Given that the performance improvement from P-Tuning v2 alone is not substantial, this study employs another widely used strategy, LoRA [
42], for a comparative experiment to further validate the impact of different parameter fine-tuning strategies on the model. In the experiment, four distinct ethics case test sets were selected and constructed from the dataset. While keeping the LtM strategy unchanged, the model was fine-tuned using both LoRA and P-Tuning v2 methods.

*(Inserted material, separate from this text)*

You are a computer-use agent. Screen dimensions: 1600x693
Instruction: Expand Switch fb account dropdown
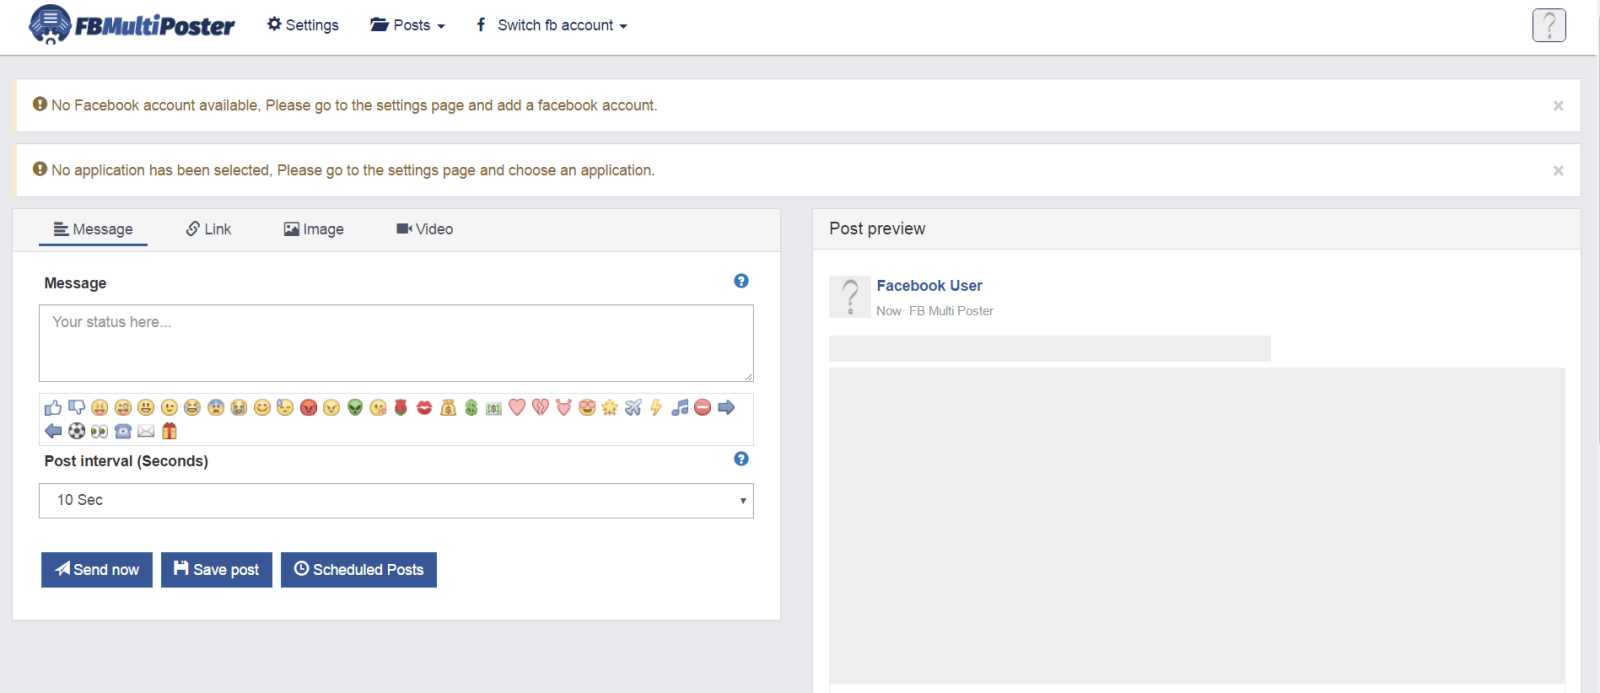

The experimental results are shown in
Figure 6. The results reveal that across all four ethics case test sets, the F1 Score achieved with the LoRA method is consistently lower than that with P-Tuning v2. P-Tuning v2 enhances task adaptability by introducing continuous trainable prompt vectors, which directly adjust the semantic representation of the input space without modifying the model weights. This characteristic enables greater flexibility in tasks requiring multi-level reasoning and domain knowledge integration, making it particularly suitable for extracting ethical and legal relationships in the ethics case studies discussed in this paper. In contrast, LoRA updates weight matrices through low-rank decomposition. While parameter-efficient, LoRA exhibits insufficient sensitivity to local semantics, especially when handling low-frequency entities (e.g., Involved-Government), as it struggles to capture domain-specific contextual dependencies. The results of this paper confirm that, for entity-relationship extraction tasks in computer engineering ethics cases, P-Tuning v2 is a more suitable fine-tuning approach.
7. Conclusions
In this study, an innovative computer engineering ethics case dataset was constructed, enabling cross-institutional data sharing through federated learning while ensuring privacy preservation during machine learning processes involving sensitive information. We propose ChatGLM-LtMP, that integrates Least-to-Most Prompting and P-Tuning v2 techniques. This framework achieves efficient Zero-Shot and Few-Shot information extraction tasks, delivering superior performance that significantly outperforms baseline models. Furthermore, a knowledge graph was implemented using the Neo4j graph database, coupled with the LangChain framework to enable intelligent question-answering functionality. These advancements provide robust technical support for ethical case analysis and application development.
However, the current dataset exhibits scenario coverage bias, with insufficient representation of rapidly evolving domains such as metaverse ethics and quantum computing ethics. Additionally, the model lacks multimodal data processing capabilities for images, audio, and video. Future work will focus on expanding and refining the dataset while prioritizing the development of multimodal interaction technologies. By integrating diverse data sources, we aim to achieve more natural and efficient human-computer interaction experiences, thereby addressing the demands of increasingly heterogeneous application scenarios.